Richard Kelly, feels that it is important to position yourself partly for the worst case scenario. The head of global strategy at TD Securities spoke on Monday, after European markets dropped by about 4%.
Continued Volatility
The uncertainty around Greece that is still expected to last for a few more days, has pushed strategists to advise to short the euro, run for a ‘safe haven’ like gold, or to look at bonds in countries like Spain or Portugal.
Much will depend on how the referendum will go. In general, whether you are investing for the long or short term, everyone will try to short the euro, Kelly explains. With regards to fixed income, you should also move towards safe havens.

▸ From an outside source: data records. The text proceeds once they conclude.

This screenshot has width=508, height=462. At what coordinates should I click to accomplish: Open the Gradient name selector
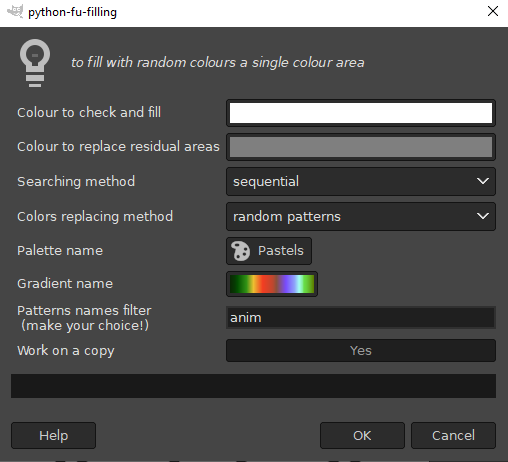click(272, 284)
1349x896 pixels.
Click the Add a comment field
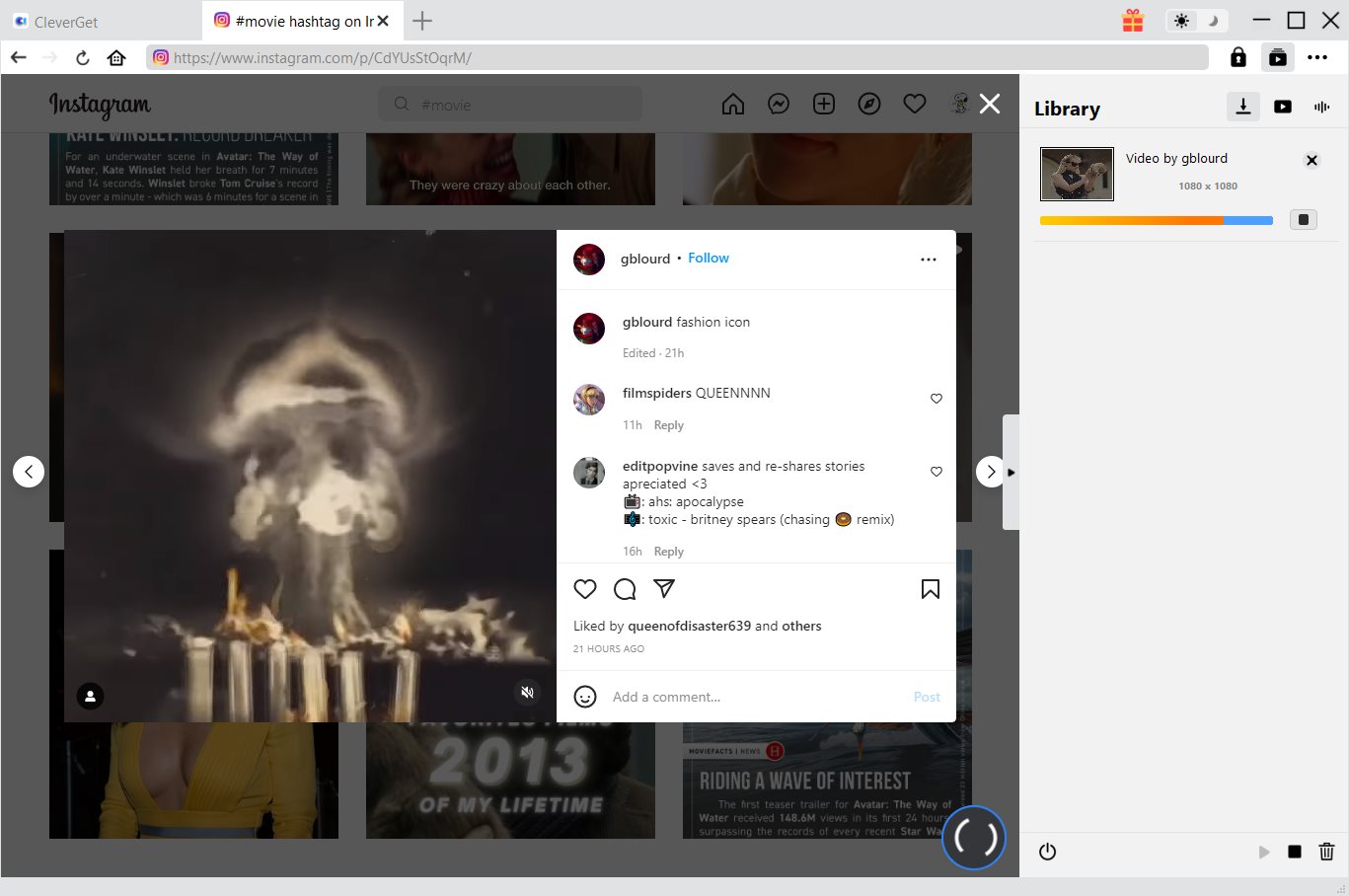750,697
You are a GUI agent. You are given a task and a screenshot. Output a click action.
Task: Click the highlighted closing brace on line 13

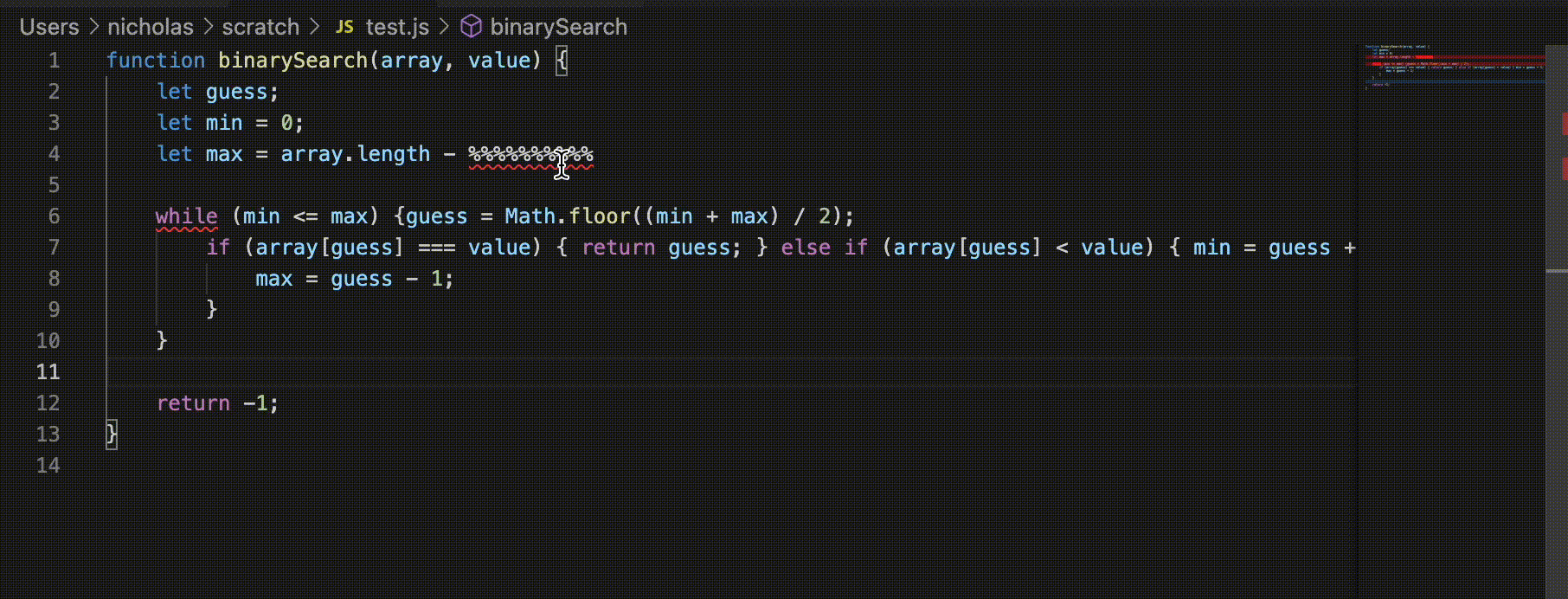click(112, 434)
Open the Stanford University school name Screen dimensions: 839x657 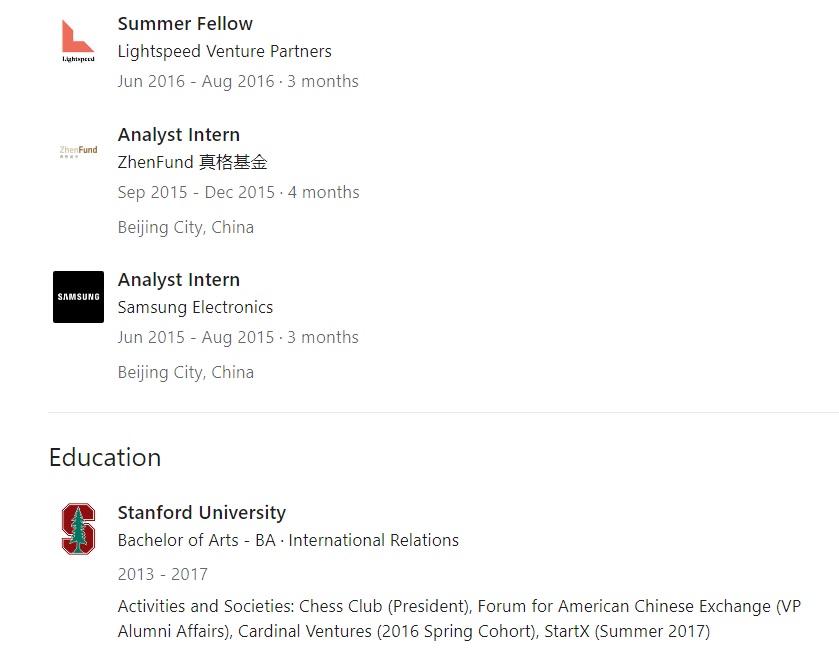(202, 513)
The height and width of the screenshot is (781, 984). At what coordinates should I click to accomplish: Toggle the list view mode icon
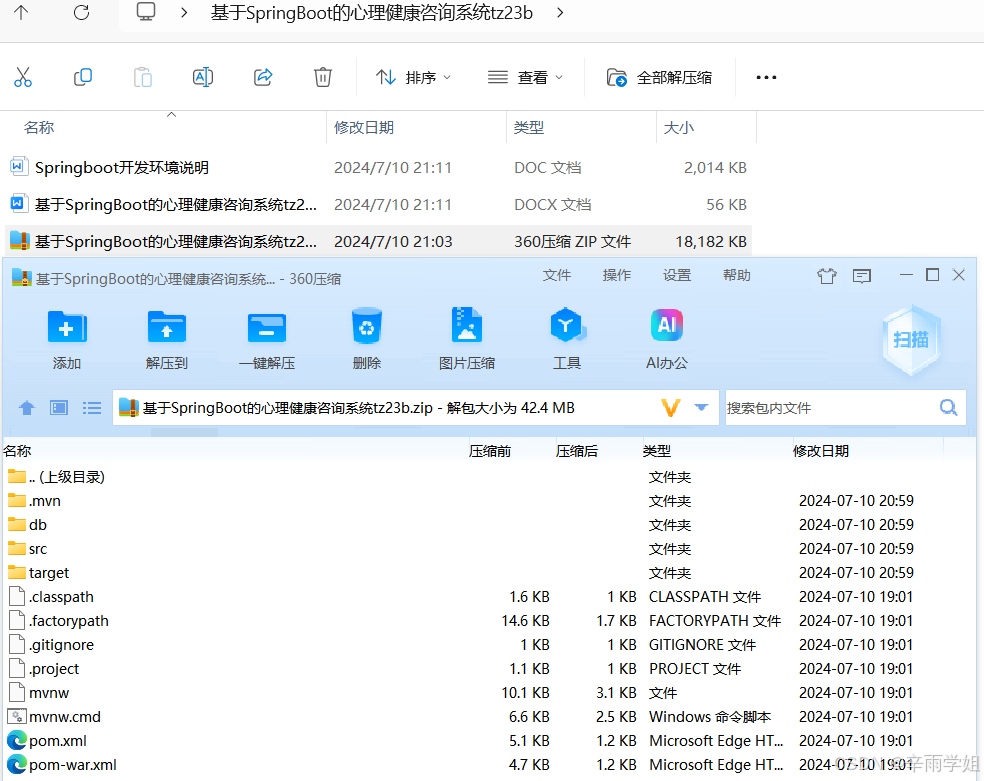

Spain, Italy, and Portugal are viewed as economies that are most vulnerable in this situation. These are also countries that have strengthened their banking systems less than 2 years ago, and then we are not even taking QE into account.
Investment Opportunity Thanks To Volatility
Today is not the time to run off nor to make big money in the market. As the days pass, however, and the uncertainty with regards to the Greek referendum will fade, opportunities will present themselves because of volatility. That is where Spanish and Italian bonds could come in, according to Patrick Armstrong, CIO at Plurimi Investment Managers.
Tim Condon, head of research Asia at ING Financial Markets, is attracted to gold and government bonds when it comes to safe havens. Both gold and US government bonds are rightfully seen as safe havens in times of global unrest on the markets.